提示された文章 =
┌────────
ゼカリヤ 11:1 レバノンよ、お前の門を開け。火にお前の杉を焼き尽くさせよう。
11:2 糸杉よ、泣き叫べ。杉は倒れ、見事な大木も荒れ果てた。バシャンの樫の木よ、泣き叫べ。人を寄せつけなかった森も倒された。
11:3 羊飼いたちの泣き叫ぶ声がする。彼らの見事な牧場は荒れ果てた。若い獅子のほえる声がする。ヨルダンの密林も荒れ果てた。
11:4 わが神なる主はこう言われた。屠るための羊を飼え。
11:5 それを買い取る者は、罪を帰せられずにそれを屠り、売るときは、「主はほめたたえられよ。わたしは金持ちになった」と言うが、羊飼いたちはそれを憐れまない。
11:6 わたしはこの地の住民を再び憐れみはしない、と主は言われる。見よ、わたしはどの人もその隣人の手とその王の手に任せる。彼らがこの地を打とうとしても、わたしは彼らの手から救いはしない。
11:7 わたしは屠るための羊を、羊の商人のために飼った。わたしは二本の杖を手にして、ひとつを「好意」と名付け、もうひとつを「一致」と名付けて羊を飼った。
└────────
抽出した情報 =
┌────────
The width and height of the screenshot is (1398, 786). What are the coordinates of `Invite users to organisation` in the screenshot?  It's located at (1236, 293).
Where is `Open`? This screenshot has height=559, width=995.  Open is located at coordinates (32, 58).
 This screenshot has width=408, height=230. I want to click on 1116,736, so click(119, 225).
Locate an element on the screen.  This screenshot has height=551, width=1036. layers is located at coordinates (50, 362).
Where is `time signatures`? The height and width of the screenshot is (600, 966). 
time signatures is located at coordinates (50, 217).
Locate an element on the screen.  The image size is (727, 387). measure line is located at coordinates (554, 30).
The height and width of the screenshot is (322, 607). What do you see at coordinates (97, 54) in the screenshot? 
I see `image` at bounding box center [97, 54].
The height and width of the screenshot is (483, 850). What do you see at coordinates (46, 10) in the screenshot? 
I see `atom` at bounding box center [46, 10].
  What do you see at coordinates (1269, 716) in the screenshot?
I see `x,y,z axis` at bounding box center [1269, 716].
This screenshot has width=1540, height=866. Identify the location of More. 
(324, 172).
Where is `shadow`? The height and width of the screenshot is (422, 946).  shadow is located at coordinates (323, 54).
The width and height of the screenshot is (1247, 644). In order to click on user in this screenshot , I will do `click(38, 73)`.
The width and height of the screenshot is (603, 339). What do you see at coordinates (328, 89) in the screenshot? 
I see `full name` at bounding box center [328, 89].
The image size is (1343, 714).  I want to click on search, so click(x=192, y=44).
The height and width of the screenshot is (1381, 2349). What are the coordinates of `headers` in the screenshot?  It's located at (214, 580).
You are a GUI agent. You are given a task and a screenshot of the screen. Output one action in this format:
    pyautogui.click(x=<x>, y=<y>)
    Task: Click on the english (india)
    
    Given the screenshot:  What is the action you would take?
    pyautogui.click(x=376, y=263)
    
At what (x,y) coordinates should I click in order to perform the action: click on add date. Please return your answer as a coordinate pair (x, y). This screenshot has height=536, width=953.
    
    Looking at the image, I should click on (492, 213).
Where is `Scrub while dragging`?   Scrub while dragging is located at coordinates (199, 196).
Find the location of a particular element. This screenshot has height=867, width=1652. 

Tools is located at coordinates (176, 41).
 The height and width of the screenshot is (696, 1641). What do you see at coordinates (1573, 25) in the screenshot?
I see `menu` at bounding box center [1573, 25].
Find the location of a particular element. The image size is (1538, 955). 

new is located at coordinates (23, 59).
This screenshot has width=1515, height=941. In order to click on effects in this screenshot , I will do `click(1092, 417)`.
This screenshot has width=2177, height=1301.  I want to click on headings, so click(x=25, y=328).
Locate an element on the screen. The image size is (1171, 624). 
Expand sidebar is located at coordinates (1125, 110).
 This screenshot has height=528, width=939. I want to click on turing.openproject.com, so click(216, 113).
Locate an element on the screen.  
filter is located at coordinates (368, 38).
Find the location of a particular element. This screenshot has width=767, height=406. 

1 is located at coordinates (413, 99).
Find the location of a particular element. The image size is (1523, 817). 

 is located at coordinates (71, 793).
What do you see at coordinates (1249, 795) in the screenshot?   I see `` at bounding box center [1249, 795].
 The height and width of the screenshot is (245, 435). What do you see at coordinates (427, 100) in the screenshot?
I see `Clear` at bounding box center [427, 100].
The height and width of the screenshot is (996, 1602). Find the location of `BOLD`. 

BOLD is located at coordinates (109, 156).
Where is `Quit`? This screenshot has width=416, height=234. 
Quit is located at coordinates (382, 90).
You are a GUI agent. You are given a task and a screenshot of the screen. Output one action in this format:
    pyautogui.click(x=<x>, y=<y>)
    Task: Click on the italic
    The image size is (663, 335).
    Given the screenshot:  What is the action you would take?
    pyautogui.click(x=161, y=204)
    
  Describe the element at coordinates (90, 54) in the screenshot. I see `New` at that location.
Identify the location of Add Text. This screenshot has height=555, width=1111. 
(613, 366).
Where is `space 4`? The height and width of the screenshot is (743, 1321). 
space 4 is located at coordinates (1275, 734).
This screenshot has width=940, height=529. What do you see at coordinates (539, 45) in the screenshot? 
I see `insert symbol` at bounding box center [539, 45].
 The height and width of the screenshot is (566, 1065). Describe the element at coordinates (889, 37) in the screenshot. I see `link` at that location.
└────────
取り組む課題 =
(A) ゼカリヤ書11章の文章から、「11:3 羊飼いたちの泣き叫」から「は彼らの手から救いはしない。」までを、両端の語句も含めて一字一句そのまま書き写せ。
(B) ゼカリヤ書11章の文章に出てくる地名をすべて挙げよ。
(C) ゼカリヤ書11章の文章で、二本の杖はそれぞれ何と名付けられているか。

課題の解答 =
(A)
11:3 羊飼いたちの泣き叫ぶ声がする。彼らの見事な牧場は荒れ果てた。若い獅子のほえる声がする。ヨルダンの密林も荒れ果てた。
11:4 わが神なる主はこう言われた。屠るための羊を飼え。
11:5 それを買い取る者は、罪を帰せられずにそれを屠り、売るときは、「主はほめたたえられよ。わたしは金持ちになった」と言うが、羊飼いたちはそれを憐れまない。
11:6 わたしはこの地の住民を再び憐れみはしない、と主は言われる。見よ、わたしはどの人もその隣人の手とその王の手に任せる。彼らがこの地を打とうとしても、わたしは彼らの手から救いはしない。

(B) レバノン、バシャン、ヨルダンの三つである。

(C) ひとつは「好意」、もうひとつは「一致」と名付けられている。